Het bijzondere is echter dat er bij deze patiënten geen genetische oorzaak voor de symptomen kan worden gevonden. Ze hebben niet de typische genetische mutaties zoals de andere patiënten met glasvochtziekte. Type VII: Het bijzondere kenmerk van patiënten met glasbotziekte type VII is de zogenaamde rhizomellia.

Hier de bovenarm en dij botten zijn relatief kort in vergelijking met de onderarm en lager been botten. De therapie van glasbotziekte is gebaseerd op drie hoofdpijlers: fysiotherapie, intramedullaire spijkers en bisfosfonaten. Omdat de broze botziekte genetisch bepaald is, is deze nog niet te genezen.

De therapie dient alleen om de symptomen te verbeteren. Fysiotherapie: Fysiotherapie wordt steeds belangrijker bij de behandeling van broze botten. Immobiliteit bevordert verder verlies van botmassa, dus gerichte fysiotherapeutische oefeningen zijn gunstig om te stabiliseren botten met het risico dat breuk.

Dit voorkomt ook een bijzonder slechte houding, omdat de spieren worden opgebouwd. Indien mogelijk moet fysiotherapie dagelijks worden uitgevoerd. Het is ook aan te raden om de oefeningen in water uit te voeren.

Patiënten kunnen gemakkelijk bewegen en er is geen gevaar voor vallen of breuken. Intramedullair nagelen: Intramedullair nagelen dient om de botten direct te stabiliseren. Hiervoor wordt het corresponderende bot tijdens een operatie in meerdere stukken verdeeld.

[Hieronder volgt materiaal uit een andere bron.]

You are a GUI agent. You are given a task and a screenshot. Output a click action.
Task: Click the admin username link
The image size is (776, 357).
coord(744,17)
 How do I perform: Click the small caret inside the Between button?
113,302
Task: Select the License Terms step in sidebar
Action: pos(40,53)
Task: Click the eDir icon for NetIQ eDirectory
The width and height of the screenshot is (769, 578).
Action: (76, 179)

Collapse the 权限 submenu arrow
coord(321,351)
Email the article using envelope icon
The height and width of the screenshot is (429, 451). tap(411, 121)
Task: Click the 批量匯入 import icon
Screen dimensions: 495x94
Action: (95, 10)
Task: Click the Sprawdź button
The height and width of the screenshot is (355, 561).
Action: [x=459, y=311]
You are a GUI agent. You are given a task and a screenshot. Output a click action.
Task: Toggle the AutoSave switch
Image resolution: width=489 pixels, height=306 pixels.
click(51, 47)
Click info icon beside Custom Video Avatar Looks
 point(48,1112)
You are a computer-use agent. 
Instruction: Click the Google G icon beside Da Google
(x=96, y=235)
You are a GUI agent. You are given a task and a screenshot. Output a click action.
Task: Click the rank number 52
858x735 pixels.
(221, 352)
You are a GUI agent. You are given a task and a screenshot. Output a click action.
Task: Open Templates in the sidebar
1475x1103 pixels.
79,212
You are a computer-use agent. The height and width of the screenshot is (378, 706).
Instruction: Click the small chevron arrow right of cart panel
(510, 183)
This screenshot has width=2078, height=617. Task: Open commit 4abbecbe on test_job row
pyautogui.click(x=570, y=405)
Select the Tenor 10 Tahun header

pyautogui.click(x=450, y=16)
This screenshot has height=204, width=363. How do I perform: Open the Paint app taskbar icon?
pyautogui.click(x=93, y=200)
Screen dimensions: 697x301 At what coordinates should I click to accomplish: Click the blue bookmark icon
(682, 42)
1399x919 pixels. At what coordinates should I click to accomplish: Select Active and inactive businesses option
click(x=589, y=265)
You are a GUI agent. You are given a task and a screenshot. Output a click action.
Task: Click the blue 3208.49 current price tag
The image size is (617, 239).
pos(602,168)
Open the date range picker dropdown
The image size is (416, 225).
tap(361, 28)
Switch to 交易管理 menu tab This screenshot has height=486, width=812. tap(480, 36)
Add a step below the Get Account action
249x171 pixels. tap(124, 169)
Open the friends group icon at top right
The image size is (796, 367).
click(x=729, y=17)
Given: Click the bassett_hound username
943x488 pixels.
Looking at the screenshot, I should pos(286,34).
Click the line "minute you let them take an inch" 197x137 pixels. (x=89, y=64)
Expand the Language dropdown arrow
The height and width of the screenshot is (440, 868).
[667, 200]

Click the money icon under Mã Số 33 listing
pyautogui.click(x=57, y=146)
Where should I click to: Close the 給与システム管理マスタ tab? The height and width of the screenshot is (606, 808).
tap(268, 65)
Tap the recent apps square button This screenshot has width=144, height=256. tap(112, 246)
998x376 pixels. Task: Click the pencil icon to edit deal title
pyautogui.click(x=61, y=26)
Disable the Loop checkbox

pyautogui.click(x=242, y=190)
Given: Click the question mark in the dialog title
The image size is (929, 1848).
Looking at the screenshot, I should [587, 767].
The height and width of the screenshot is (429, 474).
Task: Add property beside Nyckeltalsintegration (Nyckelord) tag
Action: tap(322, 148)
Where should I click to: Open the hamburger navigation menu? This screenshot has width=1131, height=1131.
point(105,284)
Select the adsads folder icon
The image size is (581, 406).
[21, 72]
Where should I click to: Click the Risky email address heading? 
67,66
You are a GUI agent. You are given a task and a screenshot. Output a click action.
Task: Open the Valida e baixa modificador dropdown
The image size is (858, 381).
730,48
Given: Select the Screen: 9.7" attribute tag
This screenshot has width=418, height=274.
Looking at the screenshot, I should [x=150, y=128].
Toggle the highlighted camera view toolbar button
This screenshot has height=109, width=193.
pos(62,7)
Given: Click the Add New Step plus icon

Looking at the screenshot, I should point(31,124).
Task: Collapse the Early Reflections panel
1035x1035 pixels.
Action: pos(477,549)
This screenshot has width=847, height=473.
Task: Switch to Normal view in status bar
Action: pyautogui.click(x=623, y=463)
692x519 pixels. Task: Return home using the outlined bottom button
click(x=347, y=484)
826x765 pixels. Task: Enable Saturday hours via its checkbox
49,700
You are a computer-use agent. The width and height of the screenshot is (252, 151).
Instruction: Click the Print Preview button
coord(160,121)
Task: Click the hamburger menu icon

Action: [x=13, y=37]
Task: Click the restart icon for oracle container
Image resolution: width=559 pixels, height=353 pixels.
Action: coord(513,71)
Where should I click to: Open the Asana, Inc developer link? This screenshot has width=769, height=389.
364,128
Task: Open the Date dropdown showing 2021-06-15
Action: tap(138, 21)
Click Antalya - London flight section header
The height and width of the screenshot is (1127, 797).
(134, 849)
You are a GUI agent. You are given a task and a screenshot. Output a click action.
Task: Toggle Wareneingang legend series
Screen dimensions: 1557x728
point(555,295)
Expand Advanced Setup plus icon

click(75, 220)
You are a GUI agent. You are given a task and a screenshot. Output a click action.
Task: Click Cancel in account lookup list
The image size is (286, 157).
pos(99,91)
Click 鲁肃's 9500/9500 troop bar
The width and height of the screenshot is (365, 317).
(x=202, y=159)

De stukjes worden vervolgens als een parelsnoer op een spijker of draad geregen, zodat de oorspronkelijke, axiaal correcte positie van het bot wordt hersteld. Op deze manier kunnen botvervormingen na breuken worden vermeden. Ook hiervoor kunnen telescoopnagels worden gebruikt die uit elkaar kunnen worden getrokken en dus de groei niet belemmeren.

Dit betekent dat de nagels niet zo vaak hoeven te worden verwisseld vanwege onvoldoende lengte. Intramedullair nagelen mag echter niet worden uitgevoerd bij patiënten in het algemeen slecht voorwaarde. Het kan ook niet worden gebruikt als er te weinig botstof is, omdat de nagel dan niet genoeg grip in het bot heeft.

bisfosfonaten: De behandeling van glasvochtaandoeningen met bisfosfonaten is een medicamenteuze behandeling. bisfosfonaten zijn preparaten die botvernietigende cellen remmen en zo leiden tot een secundaire toename van botstof. Dit kan de breuk tarief bij patiënten. Botpijn komt ook minder vaak voor bij behandeling met bisfosfonaten.